Chetrit and its attorney, Dennis Richard of Richard and Richard law firm, did not respond to requests for comment.

Safe Harbor alleged that the insurance proceeds belonged to Ocean Bank, and by keeping the check without the bank’s approval, the Chetrit entities allegedly committed grant theft. Chetrit alleged that it notified Ocean Bank’s then-chief lending officer, Ralph Gonzalez-Jacobo, of the insurance check. Gonzalez-Jacobo died in late 2019, according to his obituary.

Chetrit has projects scattered across Miami Beach and Miami that have stalled at various stages.
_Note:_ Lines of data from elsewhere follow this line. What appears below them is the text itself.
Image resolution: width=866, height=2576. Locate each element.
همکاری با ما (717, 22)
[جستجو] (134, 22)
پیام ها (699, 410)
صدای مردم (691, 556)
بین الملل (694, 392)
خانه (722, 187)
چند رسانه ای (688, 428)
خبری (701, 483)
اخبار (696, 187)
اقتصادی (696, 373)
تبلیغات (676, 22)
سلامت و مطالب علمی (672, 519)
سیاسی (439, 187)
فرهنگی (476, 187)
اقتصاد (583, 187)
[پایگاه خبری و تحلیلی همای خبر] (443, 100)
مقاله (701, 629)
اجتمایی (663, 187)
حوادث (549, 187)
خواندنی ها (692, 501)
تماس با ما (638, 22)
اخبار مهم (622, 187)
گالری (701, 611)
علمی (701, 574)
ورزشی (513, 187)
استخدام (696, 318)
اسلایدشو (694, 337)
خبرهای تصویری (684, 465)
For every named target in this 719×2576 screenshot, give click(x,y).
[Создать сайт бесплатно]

The firm owns the closed Miami Beach Resort, an oceanfront property at 4833 Collins Avenue, the under-construction Collins Park hotel redevelopment, and a development site along the Miami River where the firm planned to build a $1 billion project with 1,700 residential units, 330 hotel rooms, 266,000 square feet of retail and office space, and more than 2,000 parking spaces.

In May, Chetrit secured a $94 million construction loan for a planned waterfront luxury condo development in Pompano Beach. New York-based Madison Realty Capital provided the financing for Chetrit’s site at 2629 North Riverside Drive.

The family owned firm also recently completed a bulk purchase of condos at the aging Hollywood Beach Resort.

Last year, Chetrit sold a Miami Beach apartment hotel to its operator, Royal Stays Miami, for $42 million.